**WORK TASK**
Below are some records. Return exactly the lines from the one with "Task: Open the State/Province" to the one with "Given: Click the lake photo thumbnail", and nothing else.

++++ INFORMATION PROVIDED ++++

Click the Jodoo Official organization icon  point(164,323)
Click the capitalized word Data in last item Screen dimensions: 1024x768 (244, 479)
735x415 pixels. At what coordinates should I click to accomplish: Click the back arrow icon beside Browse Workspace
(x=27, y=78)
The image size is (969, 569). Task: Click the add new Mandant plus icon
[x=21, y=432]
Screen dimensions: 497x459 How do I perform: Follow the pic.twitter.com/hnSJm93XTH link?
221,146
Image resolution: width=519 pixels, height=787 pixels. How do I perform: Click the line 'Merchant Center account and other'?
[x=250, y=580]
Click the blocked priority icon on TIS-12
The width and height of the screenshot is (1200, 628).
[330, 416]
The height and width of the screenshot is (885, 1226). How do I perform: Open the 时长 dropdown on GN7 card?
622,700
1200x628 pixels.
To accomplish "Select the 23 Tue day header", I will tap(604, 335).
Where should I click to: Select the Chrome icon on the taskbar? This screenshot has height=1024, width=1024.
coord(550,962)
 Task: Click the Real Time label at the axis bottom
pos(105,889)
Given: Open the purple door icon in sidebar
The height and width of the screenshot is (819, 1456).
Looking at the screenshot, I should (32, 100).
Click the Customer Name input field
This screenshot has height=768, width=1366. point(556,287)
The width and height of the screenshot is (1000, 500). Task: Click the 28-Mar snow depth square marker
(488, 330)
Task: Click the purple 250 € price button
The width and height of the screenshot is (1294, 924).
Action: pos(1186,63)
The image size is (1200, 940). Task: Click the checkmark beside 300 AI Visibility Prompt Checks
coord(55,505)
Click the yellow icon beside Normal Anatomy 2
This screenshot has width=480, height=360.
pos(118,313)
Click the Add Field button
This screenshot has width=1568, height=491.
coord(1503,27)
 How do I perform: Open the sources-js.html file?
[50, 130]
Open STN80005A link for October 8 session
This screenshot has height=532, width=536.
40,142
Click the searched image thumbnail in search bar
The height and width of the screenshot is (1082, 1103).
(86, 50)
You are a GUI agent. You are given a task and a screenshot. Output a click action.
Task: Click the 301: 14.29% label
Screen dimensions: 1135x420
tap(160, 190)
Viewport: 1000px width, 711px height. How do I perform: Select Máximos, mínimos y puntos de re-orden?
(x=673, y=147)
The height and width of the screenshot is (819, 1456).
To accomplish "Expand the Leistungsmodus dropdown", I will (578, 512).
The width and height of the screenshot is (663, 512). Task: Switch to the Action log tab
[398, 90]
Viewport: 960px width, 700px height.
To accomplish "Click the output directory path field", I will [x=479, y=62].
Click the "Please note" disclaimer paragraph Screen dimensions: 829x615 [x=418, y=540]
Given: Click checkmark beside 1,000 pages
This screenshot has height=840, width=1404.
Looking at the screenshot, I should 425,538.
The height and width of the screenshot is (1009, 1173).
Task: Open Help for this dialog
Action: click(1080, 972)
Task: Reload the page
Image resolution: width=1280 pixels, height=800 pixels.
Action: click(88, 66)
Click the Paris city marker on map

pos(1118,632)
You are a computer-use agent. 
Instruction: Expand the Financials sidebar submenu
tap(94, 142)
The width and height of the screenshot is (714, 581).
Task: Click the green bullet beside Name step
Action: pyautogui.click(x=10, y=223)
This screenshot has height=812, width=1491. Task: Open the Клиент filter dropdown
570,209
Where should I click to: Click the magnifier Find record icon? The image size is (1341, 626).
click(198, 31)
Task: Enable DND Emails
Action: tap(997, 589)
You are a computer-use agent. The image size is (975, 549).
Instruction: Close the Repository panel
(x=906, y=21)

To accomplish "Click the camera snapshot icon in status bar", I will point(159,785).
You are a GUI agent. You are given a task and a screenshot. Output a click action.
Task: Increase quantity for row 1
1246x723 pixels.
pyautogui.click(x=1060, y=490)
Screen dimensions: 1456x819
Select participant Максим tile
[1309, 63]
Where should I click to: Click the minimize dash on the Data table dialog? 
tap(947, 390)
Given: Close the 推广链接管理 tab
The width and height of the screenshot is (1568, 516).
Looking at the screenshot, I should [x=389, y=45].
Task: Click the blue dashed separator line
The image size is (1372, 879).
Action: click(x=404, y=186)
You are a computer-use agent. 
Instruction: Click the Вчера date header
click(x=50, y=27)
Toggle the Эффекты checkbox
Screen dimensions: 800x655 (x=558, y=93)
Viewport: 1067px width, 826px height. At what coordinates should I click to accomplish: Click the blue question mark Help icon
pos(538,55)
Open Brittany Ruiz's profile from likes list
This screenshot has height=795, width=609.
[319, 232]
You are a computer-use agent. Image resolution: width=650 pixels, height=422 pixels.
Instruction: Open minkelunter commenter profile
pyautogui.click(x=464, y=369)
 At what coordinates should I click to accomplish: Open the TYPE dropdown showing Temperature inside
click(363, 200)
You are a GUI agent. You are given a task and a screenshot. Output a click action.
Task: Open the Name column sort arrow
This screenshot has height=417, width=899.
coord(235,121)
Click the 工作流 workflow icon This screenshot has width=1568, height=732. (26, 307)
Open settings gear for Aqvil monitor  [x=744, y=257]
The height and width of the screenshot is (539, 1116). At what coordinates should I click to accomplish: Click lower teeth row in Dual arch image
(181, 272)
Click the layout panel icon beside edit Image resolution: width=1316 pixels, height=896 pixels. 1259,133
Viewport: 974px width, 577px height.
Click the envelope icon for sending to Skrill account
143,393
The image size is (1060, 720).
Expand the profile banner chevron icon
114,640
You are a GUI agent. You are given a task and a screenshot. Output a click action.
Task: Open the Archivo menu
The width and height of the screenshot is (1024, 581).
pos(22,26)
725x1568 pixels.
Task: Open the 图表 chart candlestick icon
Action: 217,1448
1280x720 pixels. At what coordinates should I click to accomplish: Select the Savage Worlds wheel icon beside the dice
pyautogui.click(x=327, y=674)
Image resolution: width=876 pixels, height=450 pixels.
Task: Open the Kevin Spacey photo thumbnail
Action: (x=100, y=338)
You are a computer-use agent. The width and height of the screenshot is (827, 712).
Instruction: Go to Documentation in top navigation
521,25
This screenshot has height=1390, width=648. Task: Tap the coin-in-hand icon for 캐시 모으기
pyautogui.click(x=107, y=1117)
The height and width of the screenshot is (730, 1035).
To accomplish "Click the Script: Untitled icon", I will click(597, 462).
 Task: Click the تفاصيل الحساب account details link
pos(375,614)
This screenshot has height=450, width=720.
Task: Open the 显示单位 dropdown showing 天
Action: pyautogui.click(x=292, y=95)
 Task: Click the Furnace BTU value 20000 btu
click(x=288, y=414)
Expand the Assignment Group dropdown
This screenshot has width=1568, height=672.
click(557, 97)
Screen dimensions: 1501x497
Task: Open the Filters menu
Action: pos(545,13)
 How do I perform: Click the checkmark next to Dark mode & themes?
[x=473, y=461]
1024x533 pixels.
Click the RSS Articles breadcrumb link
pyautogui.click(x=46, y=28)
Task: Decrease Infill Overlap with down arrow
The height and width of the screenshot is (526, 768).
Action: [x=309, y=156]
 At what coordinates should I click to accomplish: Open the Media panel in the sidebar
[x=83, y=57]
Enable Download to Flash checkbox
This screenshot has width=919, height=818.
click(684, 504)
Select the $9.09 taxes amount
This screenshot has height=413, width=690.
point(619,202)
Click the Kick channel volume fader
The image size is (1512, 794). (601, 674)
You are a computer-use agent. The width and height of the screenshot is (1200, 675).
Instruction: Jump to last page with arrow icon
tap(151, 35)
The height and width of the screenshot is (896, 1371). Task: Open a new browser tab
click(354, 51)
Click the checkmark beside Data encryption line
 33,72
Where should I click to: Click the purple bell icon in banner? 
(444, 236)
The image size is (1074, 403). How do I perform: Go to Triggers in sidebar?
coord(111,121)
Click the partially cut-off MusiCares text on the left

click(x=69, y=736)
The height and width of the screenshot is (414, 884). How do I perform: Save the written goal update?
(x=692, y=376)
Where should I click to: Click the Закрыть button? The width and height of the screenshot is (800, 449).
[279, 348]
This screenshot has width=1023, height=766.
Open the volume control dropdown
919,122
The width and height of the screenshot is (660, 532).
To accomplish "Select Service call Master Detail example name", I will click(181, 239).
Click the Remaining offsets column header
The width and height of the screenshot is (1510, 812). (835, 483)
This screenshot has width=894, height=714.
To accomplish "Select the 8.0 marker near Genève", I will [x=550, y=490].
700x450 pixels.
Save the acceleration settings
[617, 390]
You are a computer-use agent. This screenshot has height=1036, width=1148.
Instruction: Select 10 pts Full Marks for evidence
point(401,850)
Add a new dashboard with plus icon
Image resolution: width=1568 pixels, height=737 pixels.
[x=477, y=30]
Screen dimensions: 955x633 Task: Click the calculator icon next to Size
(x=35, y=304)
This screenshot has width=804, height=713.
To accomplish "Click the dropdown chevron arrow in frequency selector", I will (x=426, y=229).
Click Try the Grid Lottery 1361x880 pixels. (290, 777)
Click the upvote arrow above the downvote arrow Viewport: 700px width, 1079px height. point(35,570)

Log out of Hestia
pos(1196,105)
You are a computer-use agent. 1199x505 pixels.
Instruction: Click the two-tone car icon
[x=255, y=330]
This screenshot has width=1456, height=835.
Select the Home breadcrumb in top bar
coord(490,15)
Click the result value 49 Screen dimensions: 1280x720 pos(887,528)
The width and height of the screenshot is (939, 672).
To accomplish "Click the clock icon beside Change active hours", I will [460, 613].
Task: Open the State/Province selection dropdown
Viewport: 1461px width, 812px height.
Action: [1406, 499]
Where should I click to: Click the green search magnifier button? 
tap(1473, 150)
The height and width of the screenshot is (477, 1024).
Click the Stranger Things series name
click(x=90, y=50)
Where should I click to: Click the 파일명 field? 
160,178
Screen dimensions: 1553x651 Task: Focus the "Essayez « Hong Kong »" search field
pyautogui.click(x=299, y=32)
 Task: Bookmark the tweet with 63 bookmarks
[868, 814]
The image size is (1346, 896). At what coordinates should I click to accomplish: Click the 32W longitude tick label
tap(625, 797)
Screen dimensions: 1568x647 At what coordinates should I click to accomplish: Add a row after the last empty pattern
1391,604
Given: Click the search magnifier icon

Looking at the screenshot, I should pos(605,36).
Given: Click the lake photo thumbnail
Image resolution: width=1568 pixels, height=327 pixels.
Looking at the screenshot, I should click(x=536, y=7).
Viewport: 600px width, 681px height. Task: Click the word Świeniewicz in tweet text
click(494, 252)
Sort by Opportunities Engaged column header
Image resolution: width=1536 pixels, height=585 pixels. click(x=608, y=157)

++++

**TASK SOLUTION**
Task: Open the State/Province selection dropdown
Viewport: 1461px width, 812px height.
Action: [1406, 499]
Where should I click to: Click the green search magnifier button? 
tap(1473, 150)
The height and width of the screenshot is (477, 1024).
Click the Stranger Things series name
click(x=90, y=50)
Where should I click to: Click the 파일명 field? 
160,178
Screen dimensions: 1553x651 Task: Focus the "Essayez « Hong Kong »" search field
pyautogui.click(x=299, y=32)
 Task: Bookmark the tweet with 63 bookmarks
[868, 814]
The image size is (1346, 896). At what coordinates should I click to accomplish: Click the 32W longitude tick label
tap(625, 797)
Screen dimensions: 1568x647 At what coordinates should I click to accomplish: Add a row after the last empty pattern
1391,604
Given: Click the search magnifier icon

Looking at the screenshot, I should pos(605,36).
Given: Click the lake photo thumbnail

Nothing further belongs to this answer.